DeltaForge

Development Guide

Use this guide to build, test, and extend DeltaForge. It covers local workflows, optional dependency containers, and how to work with Docker images.

All contributions are welcome and highly appreciated.

Local prerequisites

Rust toolchain 1.89+ (install via rustup).
Optional: Docker or Podman for running the dev dependency stack and the container image.

Workspace layout

crates/deltaforge-core : shared event model, pipeline engine, and checkpointing primitives.
crates/deltaforge-config : YAML config parsing, environment variable expansion, and pipeline spec types.
crates/sources : database CDC readers (MySQL binlog, Postgres logical replication) implemented as pluggable sources.
crates/processors : JavaScript-based processors and support code for transforming batches.
crates/sinks : sink implementations (Kafka producer, Redis streams, NATS JetStream) plus sink utilities.
crates/rest-api : HTTP control plane with health/readiness and pipeline lifecycle endpoints.
crates/runner : CLI entrypoint that wires the runtime, metrics, and control plane together.
crates/chaos : end-to-end chaos scenario runner, benchmarks, and interactive playground UI.
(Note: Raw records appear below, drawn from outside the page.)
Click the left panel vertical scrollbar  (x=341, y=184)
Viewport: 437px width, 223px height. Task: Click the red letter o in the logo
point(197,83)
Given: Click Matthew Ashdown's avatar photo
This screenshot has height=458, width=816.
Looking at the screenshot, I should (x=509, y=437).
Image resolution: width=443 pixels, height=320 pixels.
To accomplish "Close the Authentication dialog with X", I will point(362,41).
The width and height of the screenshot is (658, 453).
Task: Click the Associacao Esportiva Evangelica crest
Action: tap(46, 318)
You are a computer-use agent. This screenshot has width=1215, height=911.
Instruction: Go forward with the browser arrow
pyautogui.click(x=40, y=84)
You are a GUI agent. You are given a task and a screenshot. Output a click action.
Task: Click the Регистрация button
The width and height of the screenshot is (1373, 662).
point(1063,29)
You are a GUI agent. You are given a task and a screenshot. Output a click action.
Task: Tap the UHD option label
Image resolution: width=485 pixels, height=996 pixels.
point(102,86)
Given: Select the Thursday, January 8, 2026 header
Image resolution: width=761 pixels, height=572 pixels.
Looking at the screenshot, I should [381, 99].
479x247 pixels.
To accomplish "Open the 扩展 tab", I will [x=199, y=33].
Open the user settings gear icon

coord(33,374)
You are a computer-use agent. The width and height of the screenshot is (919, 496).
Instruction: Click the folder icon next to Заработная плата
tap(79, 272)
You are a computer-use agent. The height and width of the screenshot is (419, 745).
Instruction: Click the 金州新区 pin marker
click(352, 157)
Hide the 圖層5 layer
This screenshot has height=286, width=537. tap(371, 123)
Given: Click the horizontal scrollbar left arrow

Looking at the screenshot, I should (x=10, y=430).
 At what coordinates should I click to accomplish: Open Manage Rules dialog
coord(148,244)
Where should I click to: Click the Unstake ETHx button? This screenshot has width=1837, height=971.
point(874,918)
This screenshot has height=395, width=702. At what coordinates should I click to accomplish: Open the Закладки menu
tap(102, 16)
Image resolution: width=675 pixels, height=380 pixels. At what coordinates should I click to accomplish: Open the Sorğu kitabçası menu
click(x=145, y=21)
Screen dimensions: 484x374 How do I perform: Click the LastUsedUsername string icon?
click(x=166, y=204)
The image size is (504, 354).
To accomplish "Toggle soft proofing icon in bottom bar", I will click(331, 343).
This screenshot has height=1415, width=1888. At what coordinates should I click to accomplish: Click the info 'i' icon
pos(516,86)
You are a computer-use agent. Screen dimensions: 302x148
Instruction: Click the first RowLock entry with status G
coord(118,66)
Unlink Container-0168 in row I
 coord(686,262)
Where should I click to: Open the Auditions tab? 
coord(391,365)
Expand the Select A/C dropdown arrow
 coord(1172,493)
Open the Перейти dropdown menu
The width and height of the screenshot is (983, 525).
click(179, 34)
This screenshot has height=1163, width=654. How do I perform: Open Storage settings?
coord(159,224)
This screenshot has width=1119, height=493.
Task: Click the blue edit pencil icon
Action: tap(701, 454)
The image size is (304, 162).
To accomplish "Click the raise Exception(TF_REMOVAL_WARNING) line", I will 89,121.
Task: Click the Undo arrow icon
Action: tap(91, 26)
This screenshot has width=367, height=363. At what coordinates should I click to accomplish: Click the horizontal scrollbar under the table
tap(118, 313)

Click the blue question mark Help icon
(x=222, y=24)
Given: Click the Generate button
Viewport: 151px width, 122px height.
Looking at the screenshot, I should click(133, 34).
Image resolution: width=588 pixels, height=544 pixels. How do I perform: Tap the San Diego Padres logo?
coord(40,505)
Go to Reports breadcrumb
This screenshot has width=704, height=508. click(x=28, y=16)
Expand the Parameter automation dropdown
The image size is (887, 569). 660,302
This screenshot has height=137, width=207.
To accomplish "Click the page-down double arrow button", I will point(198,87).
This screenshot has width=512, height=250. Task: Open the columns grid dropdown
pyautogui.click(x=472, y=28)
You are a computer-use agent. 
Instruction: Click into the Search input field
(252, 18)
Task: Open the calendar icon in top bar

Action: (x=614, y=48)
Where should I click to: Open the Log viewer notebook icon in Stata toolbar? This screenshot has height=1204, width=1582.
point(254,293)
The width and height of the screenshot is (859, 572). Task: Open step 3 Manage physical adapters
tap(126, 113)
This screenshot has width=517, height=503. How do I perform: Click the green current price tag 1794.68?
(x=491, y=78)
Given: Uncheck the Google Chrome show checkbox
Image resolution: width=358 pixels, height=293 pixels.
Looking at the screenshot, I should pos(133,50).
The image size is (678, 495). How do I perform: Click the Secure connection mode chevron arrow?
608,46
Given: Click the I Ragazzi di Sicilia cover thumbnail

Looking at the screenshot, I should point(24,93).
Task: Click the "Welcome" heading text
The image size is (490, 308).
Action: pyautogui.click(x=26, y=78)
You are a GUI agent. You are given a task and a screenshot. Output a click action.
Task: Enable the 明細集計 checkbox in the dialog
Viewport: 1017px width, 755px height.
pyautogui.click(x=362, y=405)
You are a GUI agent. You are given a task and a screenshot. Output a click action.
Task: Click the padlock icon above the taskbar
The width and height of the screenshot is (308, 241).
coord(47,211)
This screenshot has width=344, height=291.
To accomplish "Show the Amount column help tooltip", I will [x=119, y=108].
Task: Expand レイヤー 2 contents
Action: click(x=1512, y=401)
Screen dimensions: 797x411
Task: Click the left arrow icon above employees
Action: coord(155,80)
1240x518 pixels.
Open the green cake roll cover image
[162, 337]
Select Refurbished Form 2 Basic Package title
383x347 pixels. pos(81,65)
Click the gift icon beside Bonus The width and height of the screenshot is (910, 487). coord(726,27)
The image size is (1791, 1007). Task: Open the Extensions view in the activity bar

Use these crate boundaries as reference points when adding new sources, sinks, or pipeline behaviors.

Start dev dependencies

Bring up the optional backing services (MySQL, Kafka, Redis) with Docker Compose:

docker compose -f docker-compose.dev.yml up -d

Each service is exposed on localhost for local runs (5432, 3306, 9092, 6379). The MySQL container seeds demo data from ./init-scripts and configures binlog settings required for CDC.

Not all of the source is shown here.